National Minority Mental Health Awareness Month for inclusive care.

I am someone who has experienced personal challenges with my mental health, and I’m not alone: numerous family members have too. Finding mental health care providers who understand our Black identity has always been a struggle because there is little to no information about finding providers who specialize in our shared experience.

National Minority Mental Health Awareness Month is observed each July and brings much-needed attention to the specific mental health challenges of BIPOC communities across the United States. During this National Minority Mental Health Awareness Month, it is vital to reevaluate mental health care for BIPOC communities.

BIPOC groups often suffer from poor mental health outcomes due to a lack of quality mental health care, the cultural stigma surrounding mental health care, discrimination, and low awareness about mental health. In 2019, suicide was the second leading cause of death for Black people ages 15 to 24 as well as those who are Latinx ages 15 to 34.

According to the American Psychiatric Association, "the lack of cultural understanding by health care providers may contribute to underdiagnosis and/or misdiagnosis of mental illness in people from racially/ethnically diverse populations." Factors that contribute to these kinds of misdiagnoses include language barriers, cultural presentation of symptoms, and the stigma of mental illness among BIPOC groups.

During this stressful time of COVID-19, racial injustice, and the recent overturn of Roe v. Wade, BIPOC communities are grossly impacted. It’s now even more important to offer actionable ways to provide comprehensive, accessible, and culturally competent mental health care. Although helpful, it is not enough for providers to offer routine care and general advice. BIPOC communities need tailored and unique approaches to mental health care that are specific to their culture and needs. A good place to start is learning how to offer culturally competent care and solutions. Examples include continuing education for health care providers and offering patients BIPOC mental health awareness, comprehensive and affordable resources for BIPOC communities, and more.
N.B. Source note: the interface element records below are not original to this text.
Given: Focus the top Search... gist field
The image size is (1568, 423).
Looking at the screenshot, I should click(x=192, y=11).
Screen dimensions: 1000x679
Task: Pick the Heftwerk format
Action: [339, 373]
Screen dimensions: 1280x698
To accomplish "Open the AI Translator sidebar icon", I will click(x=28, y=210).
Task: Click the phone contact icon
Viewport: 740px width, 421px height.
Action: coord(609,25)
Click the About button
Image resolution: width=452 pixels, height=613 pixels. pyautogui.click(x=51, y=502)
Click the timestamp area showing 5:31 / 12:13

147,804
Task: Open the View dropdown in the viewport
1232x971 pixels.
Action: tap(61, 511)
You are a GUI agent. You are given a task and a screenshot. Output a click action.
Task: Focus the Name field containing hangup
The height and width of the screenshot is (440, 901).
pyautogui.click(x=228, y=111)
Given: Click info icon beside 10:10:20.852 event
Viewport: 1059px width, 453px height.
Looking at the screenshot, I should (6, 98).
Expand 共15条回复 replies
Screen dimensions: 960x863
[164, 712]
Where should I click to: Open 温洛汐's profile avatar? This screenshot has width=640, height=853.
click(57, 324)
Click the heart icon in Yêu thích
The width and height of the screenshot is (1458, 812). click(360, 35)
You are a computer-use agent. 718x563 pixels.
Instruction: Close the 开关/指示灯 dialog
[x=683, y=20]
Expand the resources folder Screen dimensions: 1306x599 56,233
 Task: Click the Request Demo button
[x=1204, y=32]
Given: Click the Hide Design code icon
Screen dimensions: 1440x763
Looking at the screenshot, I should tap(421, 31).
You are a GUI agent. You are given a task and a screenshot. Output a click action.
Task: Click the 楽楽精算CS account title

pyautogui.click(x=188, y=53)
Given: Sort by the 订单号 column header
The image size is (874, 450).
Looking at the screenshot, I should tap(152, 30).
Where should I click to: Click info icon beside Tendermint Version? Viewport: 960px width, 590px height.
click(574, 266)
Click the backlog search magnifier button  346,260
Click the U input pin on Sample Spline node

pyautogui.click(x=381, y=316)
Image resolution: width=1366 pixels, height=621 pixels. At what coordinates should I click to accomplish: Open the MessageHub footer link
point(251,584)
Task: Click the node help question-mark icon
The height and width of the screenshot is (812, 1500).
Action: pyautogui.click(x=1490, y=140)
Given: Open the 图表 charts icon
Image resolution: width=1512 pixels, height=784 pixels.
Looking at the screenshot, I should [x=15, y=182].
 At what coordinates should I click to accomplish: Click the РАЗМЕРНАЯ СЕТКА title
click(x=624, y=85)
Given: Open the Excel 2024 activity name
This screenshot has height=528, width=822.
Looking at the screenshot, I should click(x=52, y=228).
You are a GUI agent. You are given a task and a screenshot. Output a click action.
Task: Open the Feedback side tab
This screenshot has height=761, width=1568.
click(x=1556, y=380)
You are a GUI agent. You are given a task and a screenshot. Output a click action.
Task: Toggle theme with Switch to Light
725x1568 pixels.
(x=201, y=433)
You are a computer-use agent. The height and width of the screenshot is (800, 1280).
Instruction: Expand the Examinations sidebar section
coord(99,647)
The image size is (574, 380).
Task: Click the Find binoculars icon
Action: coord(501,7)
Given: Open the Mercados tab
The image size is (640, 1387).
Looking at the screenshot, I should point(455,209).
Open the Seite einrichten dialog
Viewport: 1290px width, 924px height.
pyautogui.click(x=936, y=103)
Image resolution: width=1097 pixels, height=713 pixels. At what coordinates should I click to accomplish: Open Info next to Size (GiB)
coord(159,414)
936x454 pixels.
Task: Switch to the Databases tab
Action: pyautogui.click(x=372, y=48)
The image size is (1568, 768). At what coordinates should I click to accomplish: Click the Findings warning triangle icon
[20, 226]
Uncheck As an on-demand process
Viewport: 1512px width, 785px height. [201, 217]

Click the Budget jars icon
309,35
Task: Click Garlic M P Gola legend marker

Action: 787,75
Research shows that telehealth services can also be an effective tool to support communities dealing with higher rates of ADHD, PTSD, depression, and anxiety. Health care services can support BIPOC communities by offering low-cost, accessible telehealth that is intentional and community-centered. I wish my community, family, and I could access this type of care rooted in cultural congruency and honoring BIPOC voices. When providers engage with BIPOC communities, it is imperative that treatments are thoughtful, respectful, and accessible with services that are equitable and affordable.

Health care professionals, administrators, and organizations must lean in and share insights and resources that go beyond the surface level and are specific to the needs of BIPOC communities. Let’s create and bring forth more BIPOC mental health awareness, break mental health stigmas, provide solutions that will prevent medical financial burdens, and repair the relationship between health care professionals and BIPOC communities who have historically faced trauma in medical settings.

I envision a world where all providers are culturally competent and can prioritize BIPOC communities that have been discriminated against. Diverse patients deserve providers who can empathize, effectively provide quality resources, and offer affordable and equitable mental health care.